Le courage en entreprise est souvent représenté à travers des figures d’exception : le lanceur d’alerte, le dirigeant visionnaire, le salarié prêt à tout quitter pour rester aligné avec ses valeurs. Pourtant, cette vision héroïque ne rend pas compte de la réalité du terrain. Depuis 2023, les travaux de Matthieu Battistelli, en collaboration avec Caroline Matellin-Pierrard, Anne-Sophie Dubey et Clara Letierce, explorent une tout autre approche du courage au travail. 

Leurs recherches menées au sein d’organisations dites "libérées" révèlent une dynamique bien plus quotidienne : celle de salariés et de collectifs qui, chaque jour, font preuve de courage en affirmant leurs convictions, en posant des questions difficiles ou en tentant de nouvelles approches, parfois à contre-courant. 

 

Trois formes de courage à cultiver au quotidien 

Les chercheurs identifient trois dynamiques clés : oser être, oser dire, oser faire. Oser être, c’est exprimer son identité, ses valeurs, voire ses vulnérabilités. Oser dire, c’est pouvoir formuler un désaccord, une inquiétude ou un doute. Oser faire, enfin, c’est prendre des initiatives risquées, sortir du cadre ou proposer des alternatives innovantes. 

Ces expressions du courage ne sont pas spectaculaires mais elles sont fondamentales pour la vitalité des collectifs. Elles permettent de poser les bases d’un dialogue sincère, d’une innovation continue et d’un engagement renouvelé. 

 

Un courage soutenu par l’organisation 

Dans les entreprises où l’autorité est distribuée, ce courage ne peut pas reposer uniquement sur la bonne volonté individuelle. Il s’agit de créer des environnements de travail qui favorisent et soutiennent ces comportements. Temps dédiés à la discussion, culture du droit à l’erreur, reconnaissance managériale active : ces dispositifs organisationnels sont autant de leviers pour faire du courage une ressource collective. 

Le courage devient ainsi un élément structurant de la vie organisationnelle, inscrit dans les pratiques managériales, la gouvernance et les modes de coopération. 

 

Un enjeu clé pour les entreprises en transformation 

Dans un contexte où les entreprises dites "libérées" peinent parfois à trouver leur équilibre dans la durée, reconnaître et renforcer ces formes de courage devient une nécessité. Il ne s’agit plus seulement de promouvoir l’audace ou la prise de risque, mais de concevoir des organisations où il est possible, et même souhaitable, d’oser. 

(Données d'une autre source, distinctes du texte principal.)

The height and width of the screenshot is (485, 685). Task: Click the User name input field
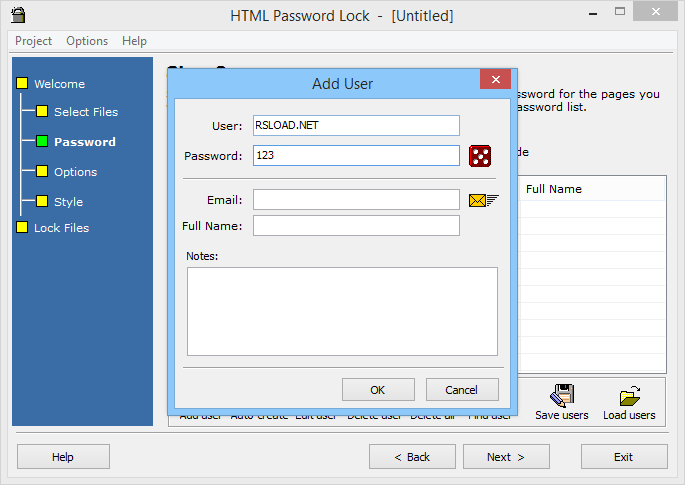(356, 125)
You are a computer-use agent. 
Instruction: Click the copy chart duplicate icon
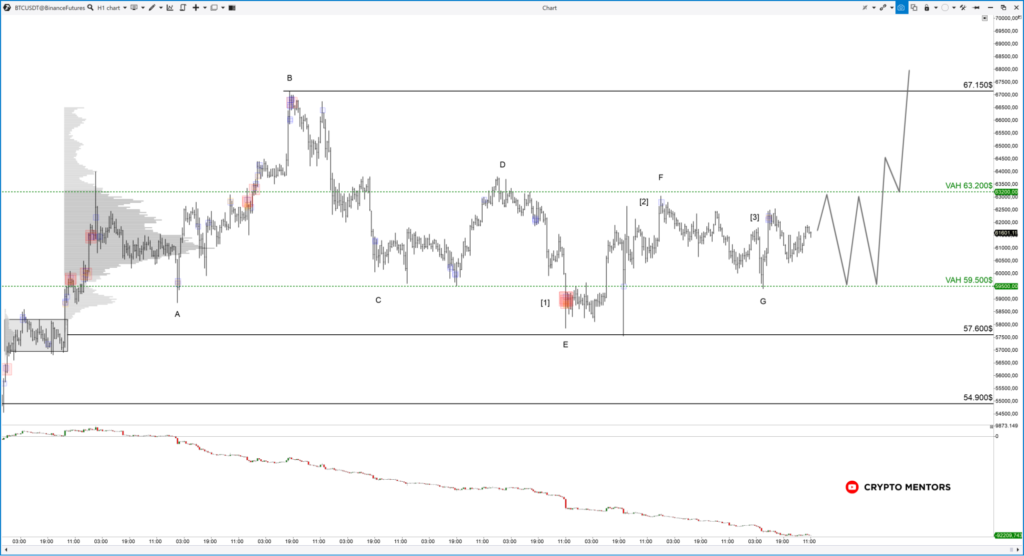tap(914, 7)
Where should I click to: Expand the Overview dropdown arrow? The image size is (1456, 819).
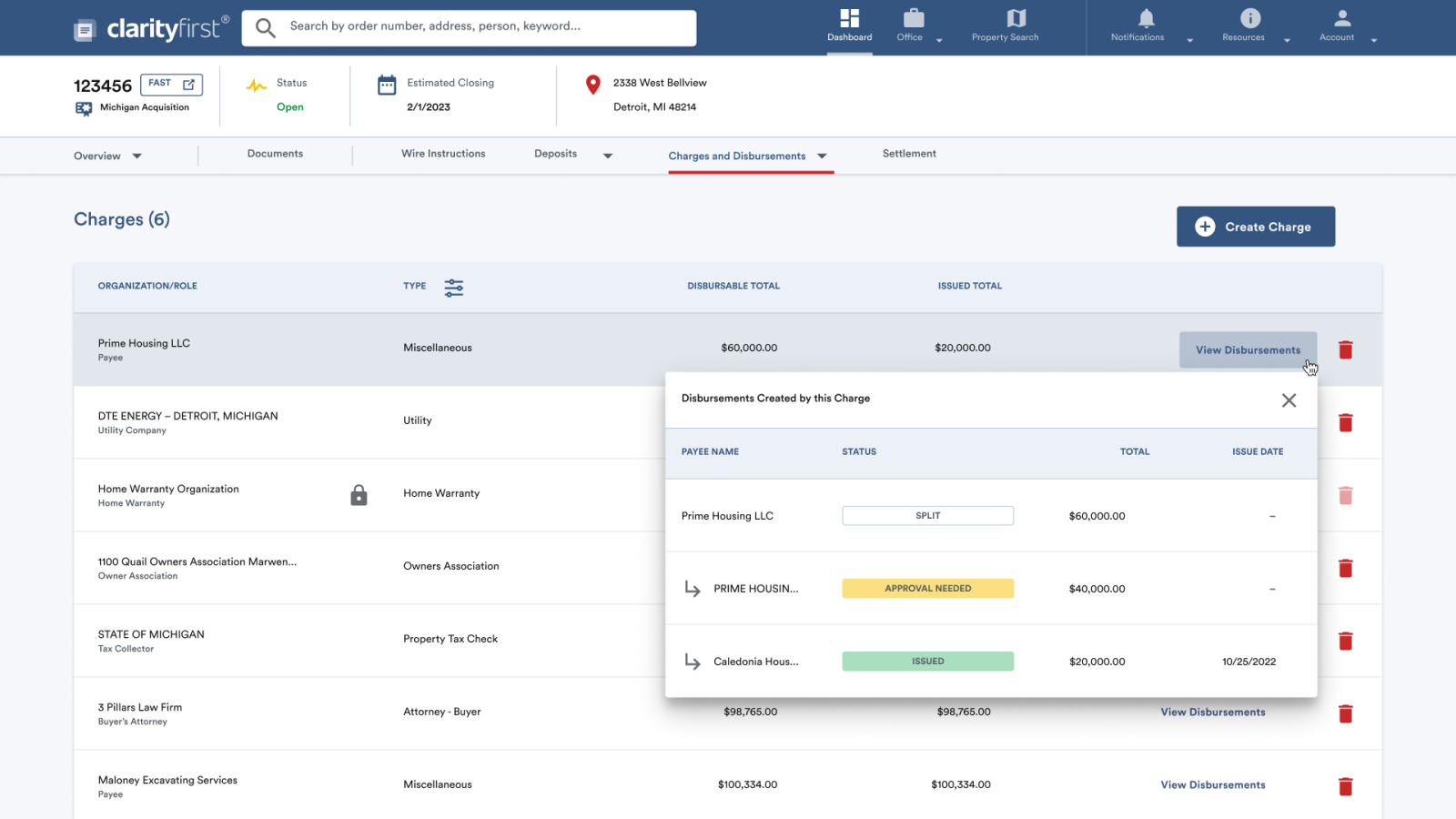click(x=137, y=157)
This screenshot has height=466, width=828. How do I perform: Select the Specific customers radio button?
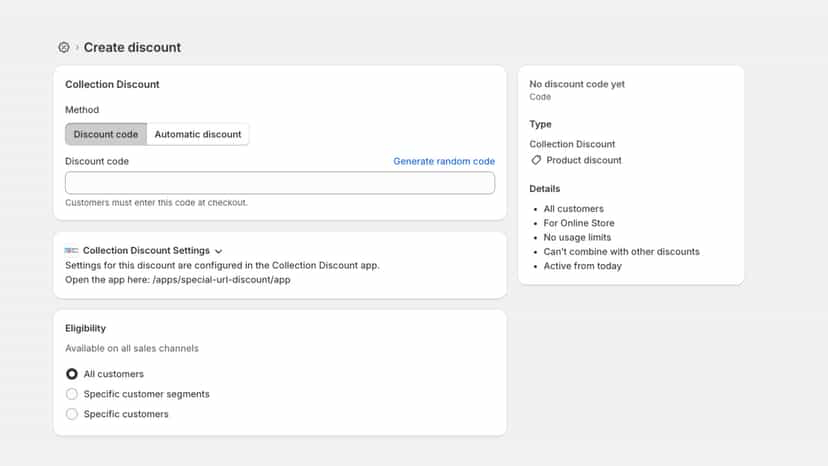[72, 414]
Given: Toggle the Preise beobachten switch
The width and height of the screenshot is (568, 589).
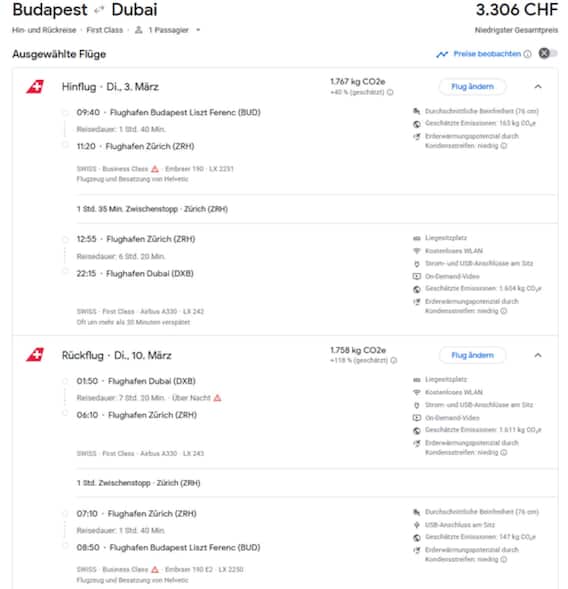Looking at the screenshot, I should 548,53.
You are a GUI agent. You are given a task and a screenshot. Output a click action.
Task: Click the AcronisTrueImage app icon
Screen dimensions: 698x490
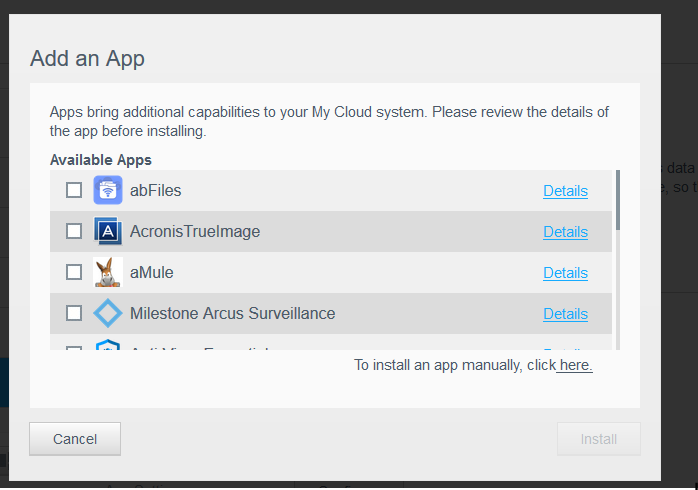[x=108, y=231]

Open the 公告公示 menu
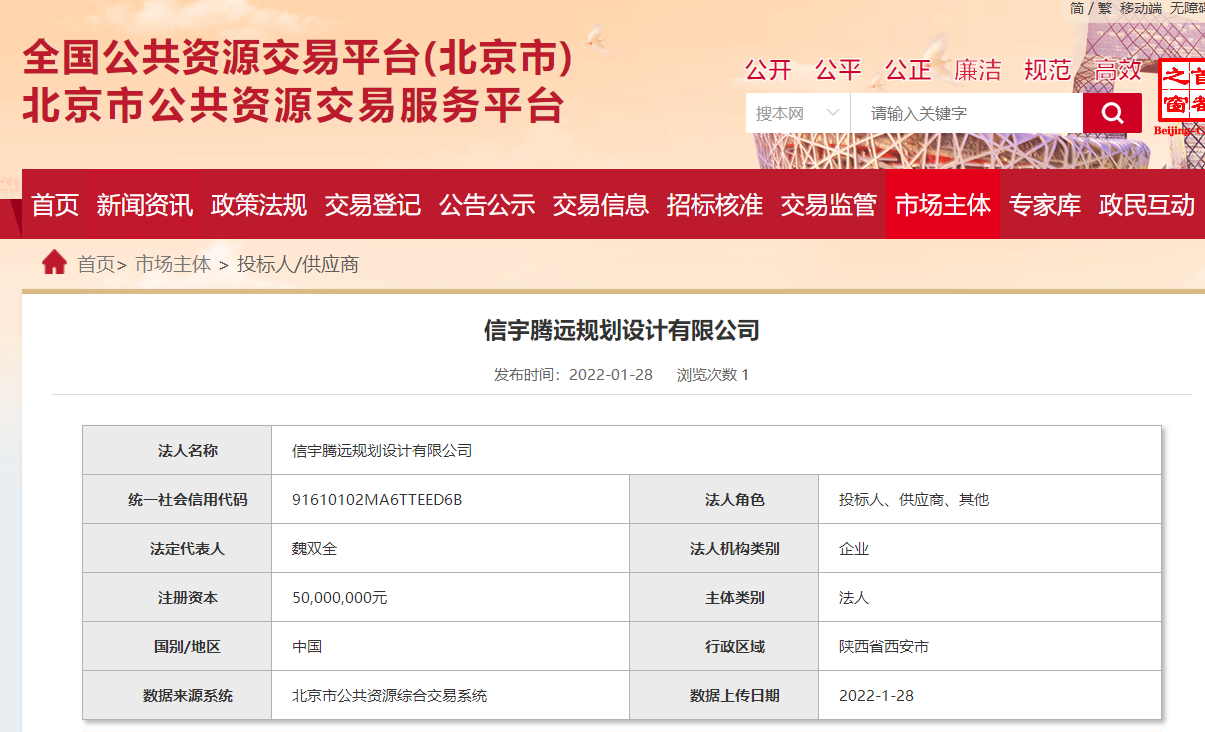tap(487, 205)
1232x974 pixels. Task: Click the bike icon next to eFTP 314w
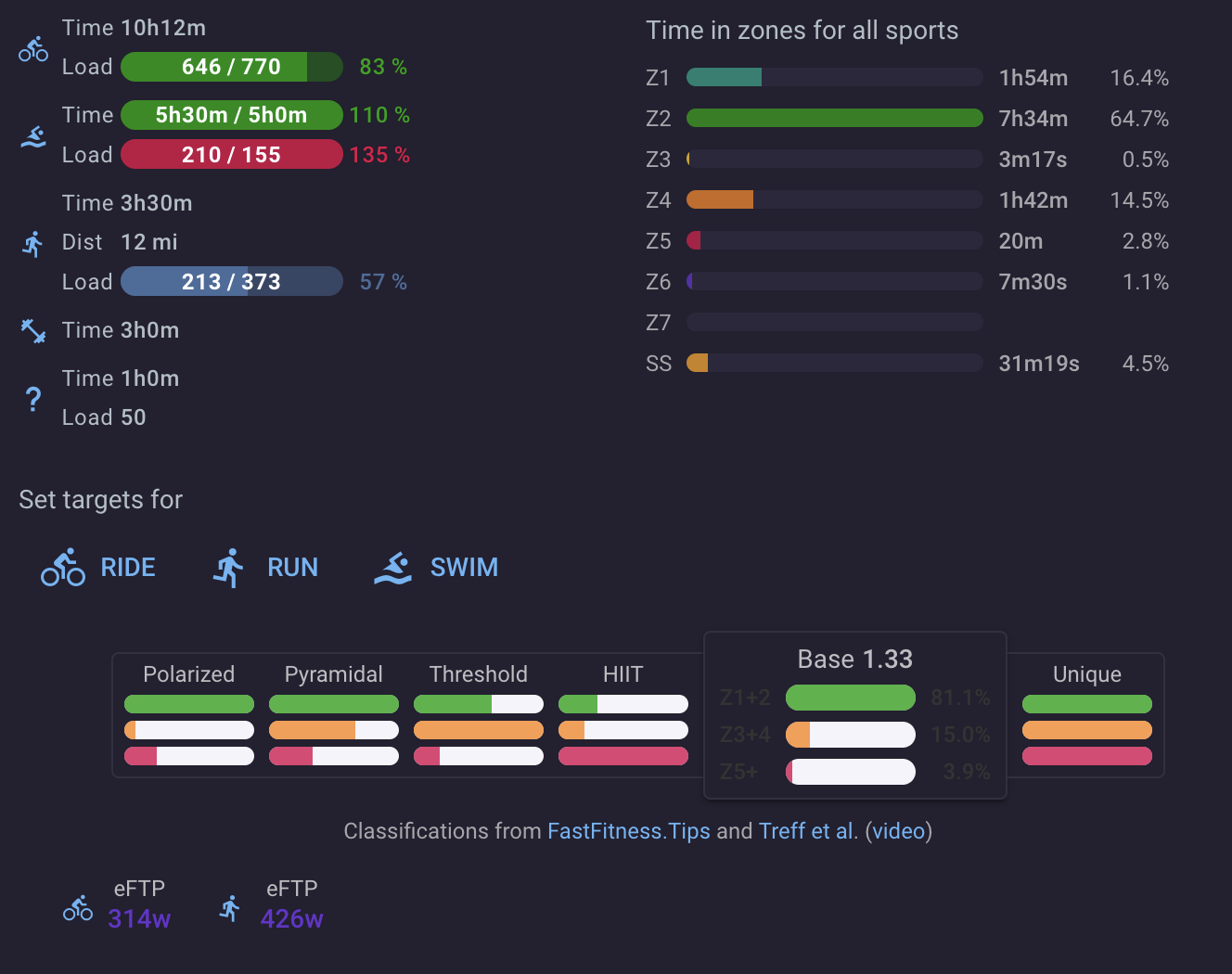(78, 907)
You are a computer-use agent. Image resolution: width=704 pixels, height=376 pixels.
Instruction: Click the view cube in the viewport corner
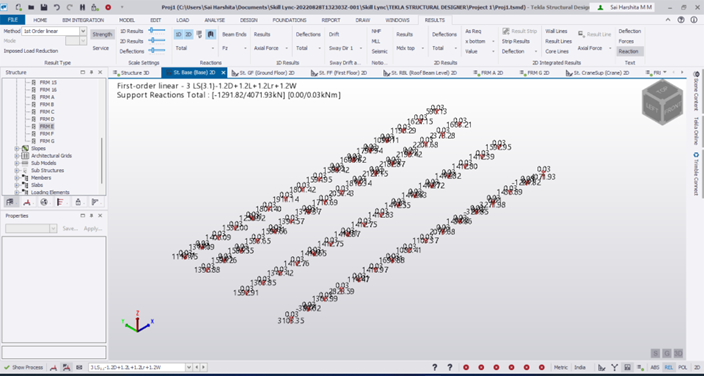click(x=662, y=103)
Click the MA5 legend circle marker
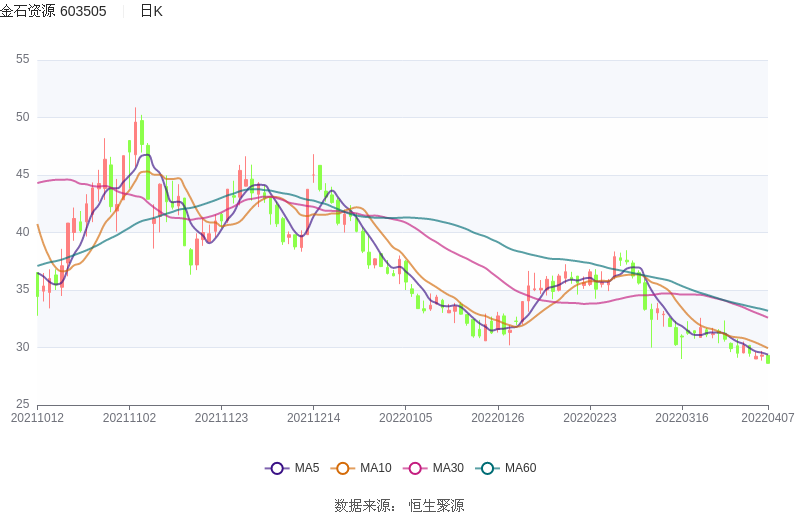Image resolution: width=800 pixels, height=517 pixels. [x=277, y=468]
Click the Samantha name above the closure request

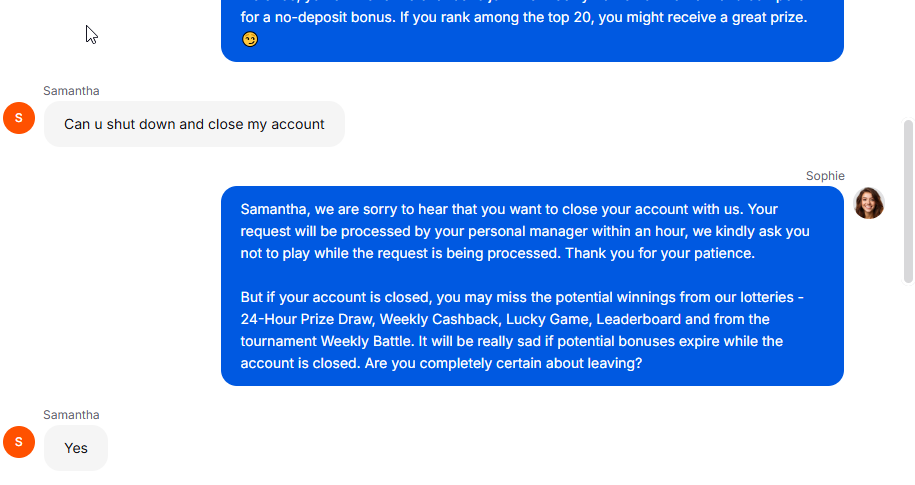coord(71,91)

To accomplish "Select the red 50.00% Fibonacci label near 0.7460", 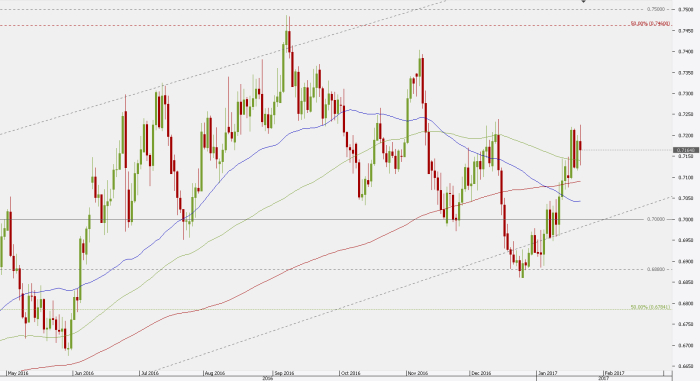I will tap(650, 24).
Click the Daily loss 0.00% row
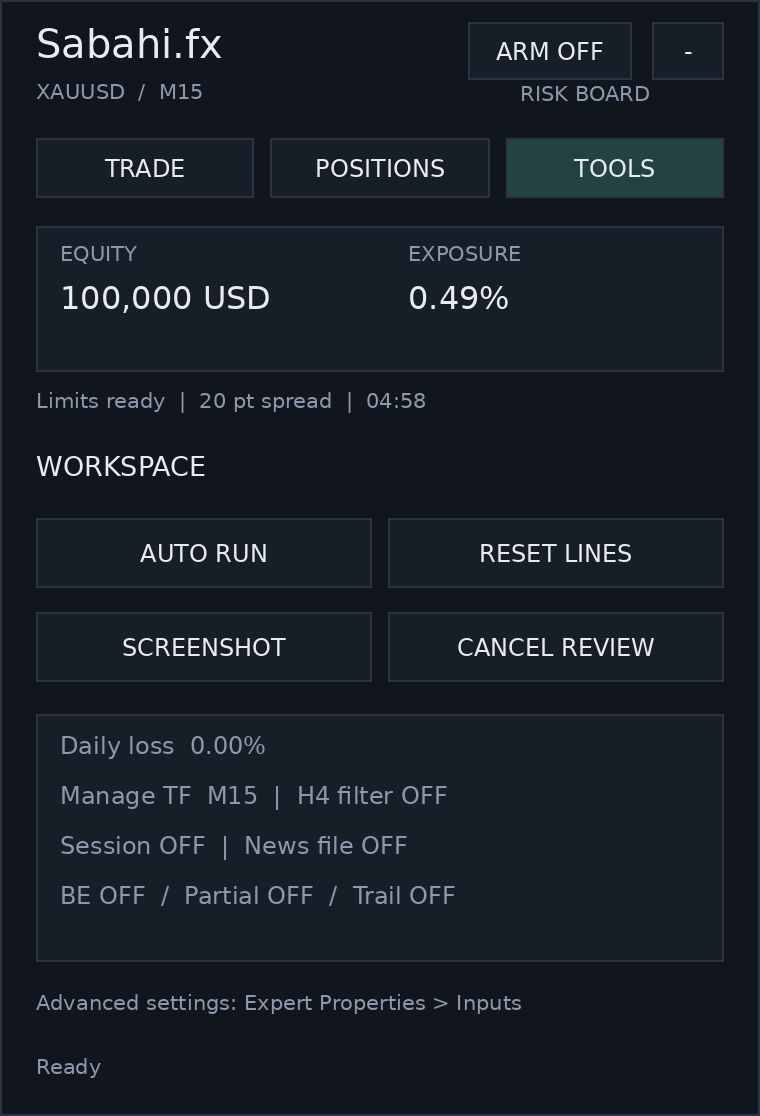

Créer les conditions du courage, c’est permettre aux collectifs de faire face à la complexité, de rester alignés avec leurs valeurs et de prendre des décisions porteuses de sens, même lorsqu’elles vont à l’encontre des logiques économiques immédiates. C’est, en somme, transformer le courage en ressource stratégique pour des organisations plus résilientes, plus humaines, et plus engagées.